▶ _Exercise tasks_
**a.** Translate this sentence from the post on Python below into Spanish: "Python dictionaries, for example, require a significant amount of memory."
**b.** Decide whether each statement agrees with the post on Python below, and back each yes or no with the deciding words from the post. (i) On most systems, an empty dictionary takes 240 bytes. (ii) The post's code gives the namedtuple instance a size of 64 bytes. (iii) The author already knows exactly why dictionaries need more memory than other data structures.

A Few Crazy Python Things (Part I)
I recently completed David Beazley’s Python Mastery course. I learned a lot and my mind was blown several times in the process. I thought I knew Python - I now realize I was only scratching the surface.
Here are a few of my take-aways from David’s course as well as some of my favorite (and, at times, brain-melting) Python tidbits that you might not know about.
PS: There will be a part two just because there are too many things I wanted to fit into one single post
1. Memory
This one might seem obvious for someone with a proper Computer Science background, but it was a bit of a surprise to me. Different Python containers have varying degrees of memory overhead. I’m not referring to the data stored in the containers, I mean the data structures themselves.
Python dictionaries, for example, require a significant amount of memory.
You can see this for yourself by checking the size of an empty dictionary with sys.getsizeof().
An empty dictionary requires some minimum memory, which in most systems is 240 bytes. As we add more elements to it, extra memory gets allocated (by the way, this dynamic allocation also takes place with other containers, such as lists).
import sys
my_dict = {}
print(sys.getsizeof(my_dict))
# you should see probably 240 (bytes)
# for some reason I get 248 in my system
my_dict["a"] = 1
my_dict["b"] = 2
my_dict["c"] = 3
print(sys.getsizeof(my_dict))
# you should still see the same result as above
my_dict["d"] = 4
my_dict["e"] = 5
my_dict["f"] = 6
print(sys.getsizeof(my_dict))
# the size of the dictionary should increase now that
# we have more than 5 keys
Compare this with the size of a namedtuple or of an instance of a class with __slots__ (more details on __slots__ later).
import sys
from collections import namedtuple
MyTuple = namedtuple("MyTuple", ("a", "b", "c"))
my_tup = MyTuple(1, 2, 3)
print(sys.getsizeof(my_tup))
# 80 bytes
class MyClass:
__slots__ = ("a", "b", "c")
def __init__(self, a, b, c):
self.a = a
self.b = b
self.c = c
my_obj = MyClass(1, 2, 3)
print(sys.getsizeof(my_obj))
# 64 bytes
While 240 bytes might not sound like a lot, think about the memory overhead of loading several thousand CSV rows, each as one separate dictionary.
I still need to investigate exactly why dictionaries require that much memory while other data structures don’t. From what I understand, Python allocates an initial set of memory slots when you initialize a dictionary.
For more info on this topic, this post seems to cover it pretty well.
2. __slots__
Most of us Python beginners are familiar with standard class definition, and attribute setting/getting. A very basic example:
class User:
def __init__(self, name, email, age):
self.name = name
self.email = email
self.age = age
That said, it’s possible to define a class with a special __slots__ class variable, as I briefly showed in the section on dictionaries and memory above.

▶ _Supplied information_
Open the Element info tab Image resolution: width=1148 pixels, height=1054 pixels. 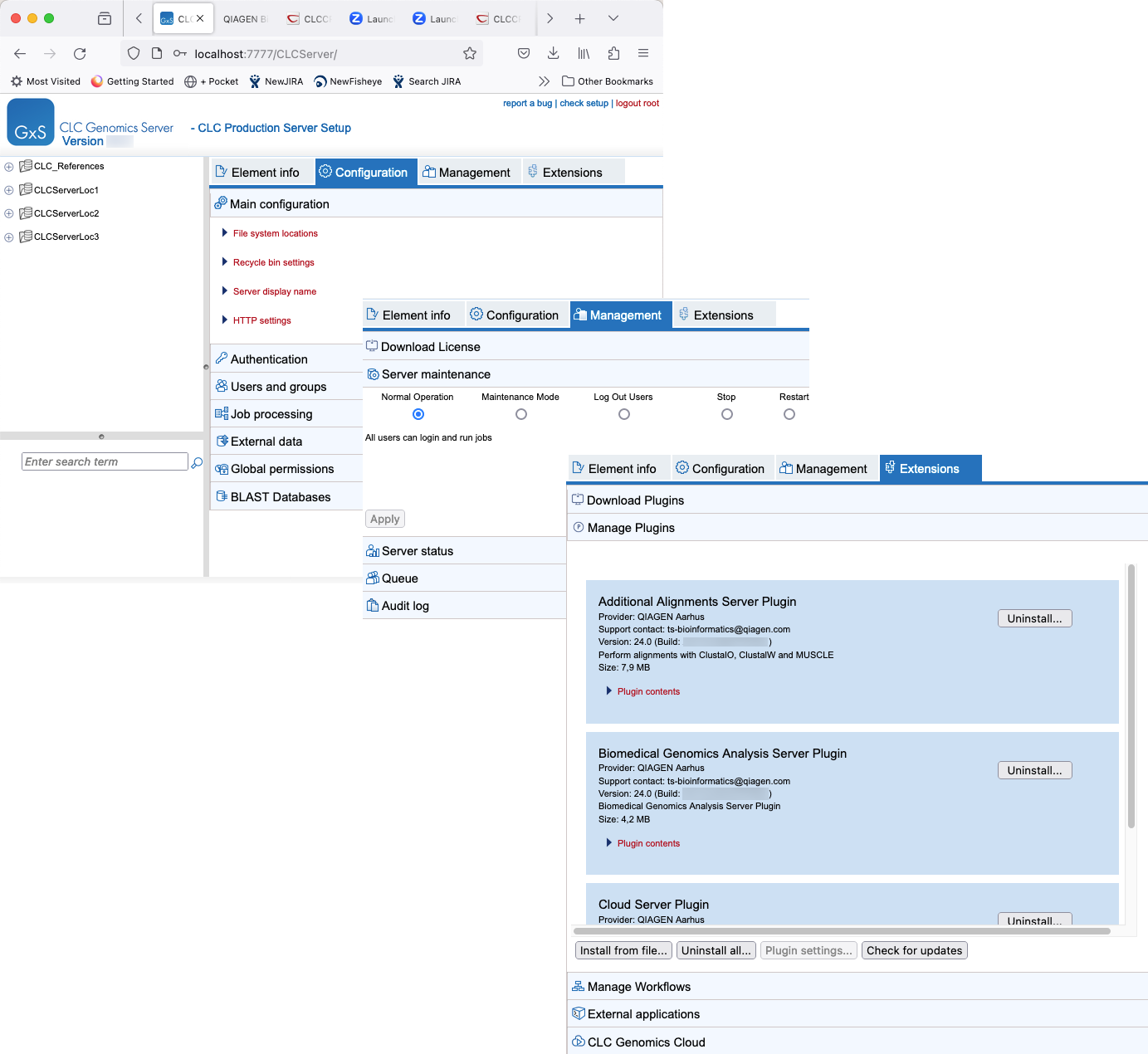261,172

▶ _Solutions to the exercise_
**a.** Los diccionarios de Python, por ejemplo, requieren una cantidad considerable de memoria.

**b.**
(i) Yes: "An empty dictionary requires some minimum memory, which in most systems is 240 bytes."
(ii) No: "# 80 bytes"
(iii) No: "I still need to investigate exactly why dictionaries require that much memory while other data structures don’t."